AUFGABENSTELLUNG
Beantworte anhand des Ausgangstextes über die Mobilfunk-Infrastrukturgesellschaft diese Fragen:
(a) In welcher Stadt ist die MIG angesiedelt?
(b) Wie viele Mobilfunkstandorte soll die MIG errichten?
(c) Welchen Betrag hat der Haushaltsausschuss des Bundestags freigegeben?

Die bundeseigene Infrastrukturgesellschaft unter Bundesverkehrsminister Andreas Scheuer

  1. Mit Fördermitteln soll eine Ende 2020 gegründete bundeseigene Infrastrukturgesellschaft bundesweit Funklöcher schließen.
  2. Unklar ist jedoch, ob die unter Hoheit von Bundesverkehrsminister Scheuer arbeitende MIG sich ausschließlich um das 4G-Netz kümmern soll - oder weitere Aufgaben hat.
  3. Trotzdem hat der Haushaltsausschuss des Bundestags gerade 160 Millionen Euro freigegeben - im Blindflug, wie die Opposition meint.

Beste Freunde werden Andreas Scheuer und Sven-Christian Kindler wahrscheinlich nicht mehr. Ob Bahn, Straßenbau oder Pkw-Maut - dem Bundesverkehrsminister von der CSU wird von dem niedersächsischen Haushaltspolitiker der Grünen im Bundestag häufig und gern auf die Finger geklopft.

Zur Zeit gibt es zwischen den beiden eine Auseinandersetzung über die in Naumburg (Sachsen-Anhalt) angesiedelte bundeseigene Mobilfunk-Infrastrukturgesellschaft (MIG). Sie soll mit Fördermitteln in Höhe von 1,1 Milliarden Euro rund 5000 Mobilfunkstandorte errichten und Funklöcher im 4G-Netz schließen.

Inzwischen gibt es jedoch im zuständigen Bundesverkehrsministeriums „konzeptionelle Vorüberlegungen“, den Auftrag auf den Ausbau des 5G-Mobilfunknetzes auszuweiten.

BEREITGESTELLTES MATERIAL
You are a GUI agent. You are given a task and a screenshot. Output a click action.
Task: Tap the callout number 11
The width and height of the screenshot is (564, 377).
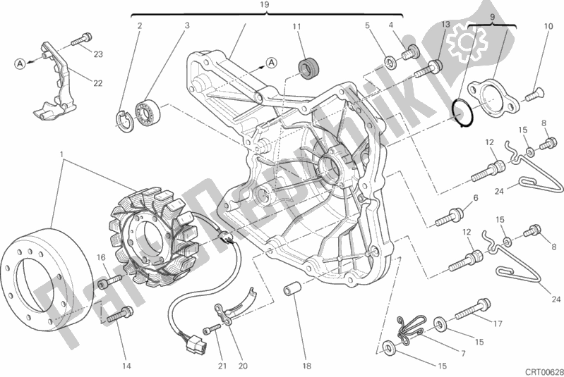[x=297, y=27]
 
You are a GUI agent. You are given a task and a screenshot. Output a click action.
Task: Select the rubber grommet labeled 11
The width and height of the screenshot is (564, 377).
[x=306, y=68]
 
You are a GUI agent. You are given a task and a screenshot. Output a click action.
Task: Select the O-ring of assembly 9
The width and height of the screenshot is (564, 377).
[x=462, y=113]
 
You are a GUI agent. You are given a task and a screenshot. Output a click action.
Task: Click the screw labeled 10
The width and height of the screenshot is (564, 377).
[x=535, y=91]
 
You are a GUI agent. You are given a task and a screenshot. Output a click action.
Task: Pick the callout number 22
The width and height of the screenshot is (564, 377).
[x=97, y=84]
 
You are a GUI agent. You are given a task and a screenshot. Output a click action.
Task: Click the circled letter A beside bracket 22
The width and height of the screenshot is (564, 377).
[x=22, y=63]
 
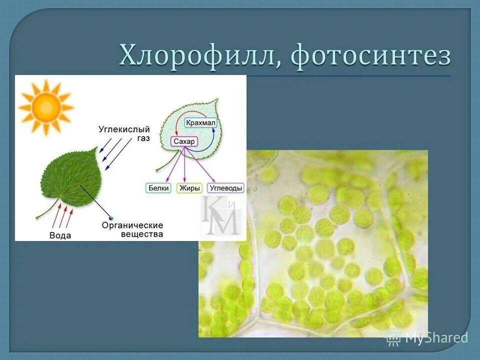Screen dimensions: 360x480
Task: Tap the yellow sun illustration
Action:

==

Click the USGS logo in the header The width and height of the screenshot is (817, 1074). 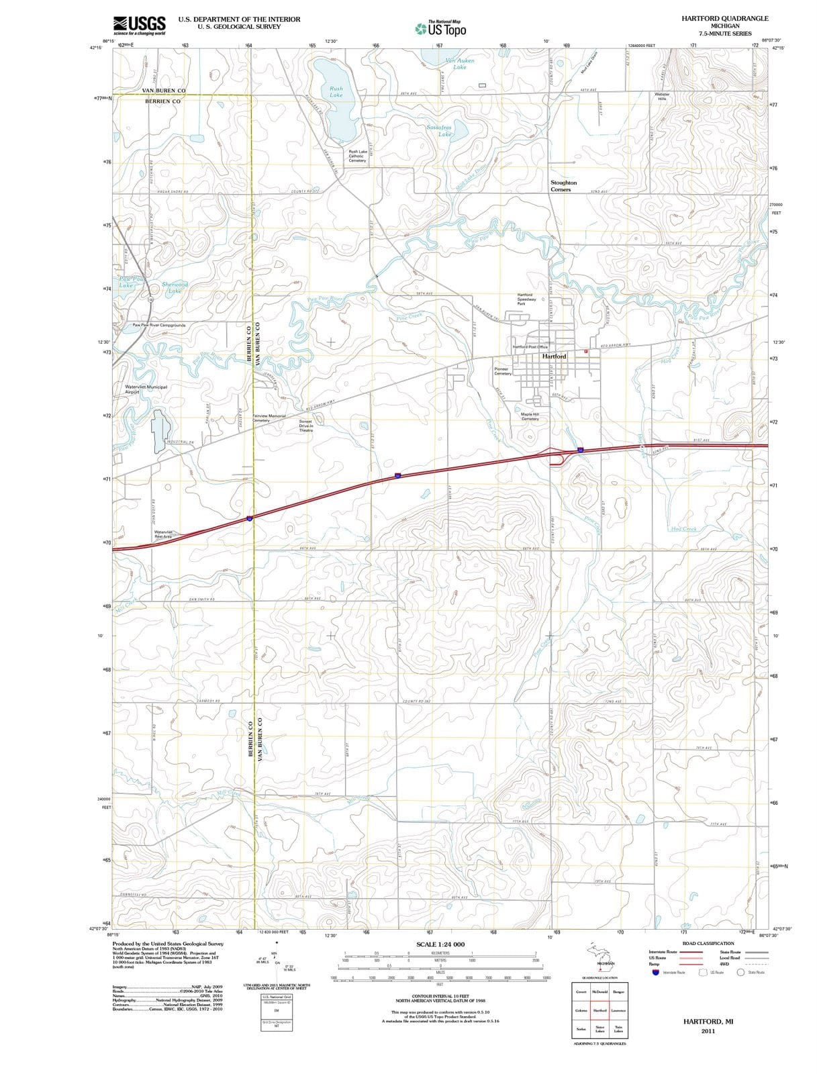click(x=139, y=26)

==

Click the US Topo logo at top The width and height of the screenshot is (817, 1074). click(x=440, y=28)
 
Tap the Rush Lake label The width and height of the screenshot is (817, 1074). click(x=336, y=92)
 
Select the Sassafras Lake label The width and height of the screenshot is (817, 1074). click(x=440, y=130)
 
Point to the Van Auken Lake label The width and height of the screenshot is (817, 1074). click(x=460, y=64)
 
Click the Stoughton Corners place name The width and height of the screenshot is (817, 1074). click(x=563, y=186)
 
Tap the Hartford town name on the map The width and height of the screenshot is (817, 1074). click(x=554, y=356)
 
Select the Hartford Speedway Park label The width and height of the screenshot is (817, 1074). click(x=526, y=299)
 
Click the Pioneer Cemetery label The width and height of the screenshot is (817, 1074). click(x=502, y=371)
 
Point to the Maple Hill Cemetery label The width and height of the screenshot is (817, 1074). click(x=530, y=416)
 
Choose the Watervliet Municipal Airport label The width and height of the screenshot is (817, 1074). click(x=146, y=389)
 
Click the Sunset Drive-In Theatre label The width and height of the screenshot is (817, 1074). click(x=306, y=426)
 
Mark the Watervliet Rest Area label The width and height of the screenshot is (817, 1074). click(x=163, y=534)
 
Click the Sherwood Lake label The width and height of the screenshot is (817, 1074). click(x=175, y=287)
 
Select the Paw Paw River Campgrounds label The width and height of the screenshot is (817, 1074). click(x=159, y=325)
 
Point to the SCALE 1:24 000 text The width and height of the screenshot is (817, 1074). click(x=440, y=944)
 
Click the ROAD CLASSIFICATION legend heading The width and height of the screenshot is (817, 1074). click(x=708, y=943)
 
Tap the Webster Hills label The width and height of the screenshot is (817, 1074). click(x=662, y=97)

LÖSUNG
(a) In Naumburg (Sachsen-Anhalt).
(b) Rund 5000.
(c) 160 Millionen Euro.